## Task prompt
Everything from the line with "The height and" to the line with "the family restaurant" in the listing below, both lines included, needs to be copied exactly, apart from the pictures.

START Supplied entries

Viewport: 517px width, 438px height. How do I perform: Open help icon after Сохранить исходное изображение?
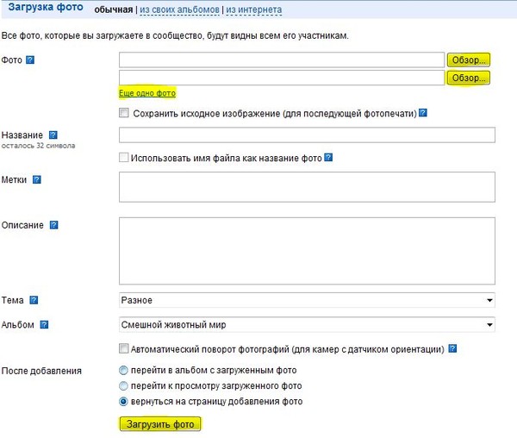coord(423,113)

END Supplied entries
START Supplied entries

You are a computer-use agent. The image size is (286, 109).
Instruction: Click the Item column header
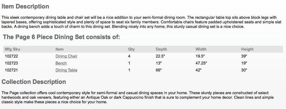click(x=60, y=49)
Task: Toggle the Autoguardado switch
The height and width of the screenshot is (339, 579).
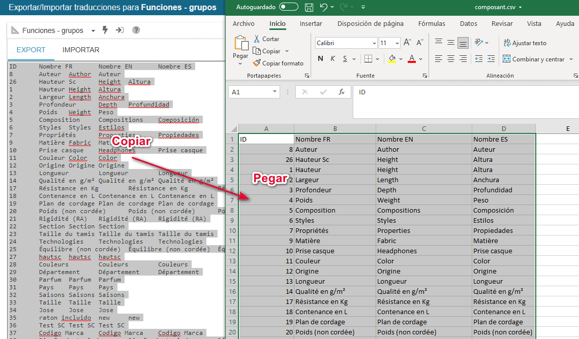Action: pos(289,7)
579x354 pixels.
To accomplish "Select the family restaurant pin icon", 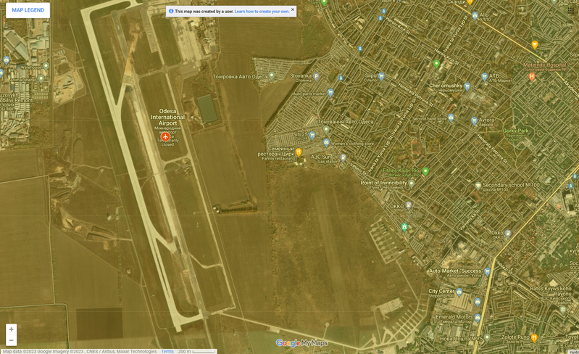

END Supplied entries
START Supplied entries

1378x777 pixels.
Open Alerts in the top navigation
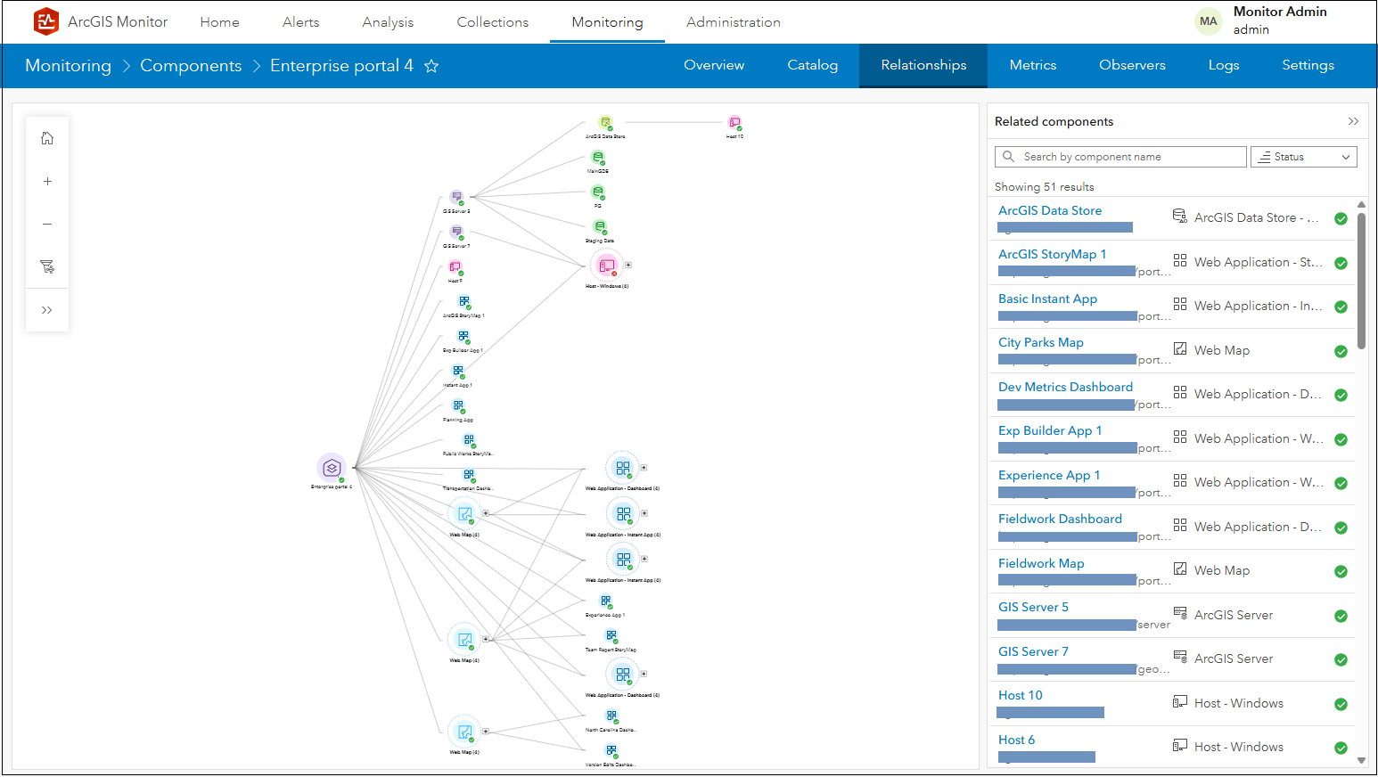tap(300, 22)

END Supplied entries

## Answer for this exercise
The height and width of the screenshot is (339, 579).
Action: pos(289,7)
579x354 pixels.
To accomplish "Select the family restaurant pin icon", 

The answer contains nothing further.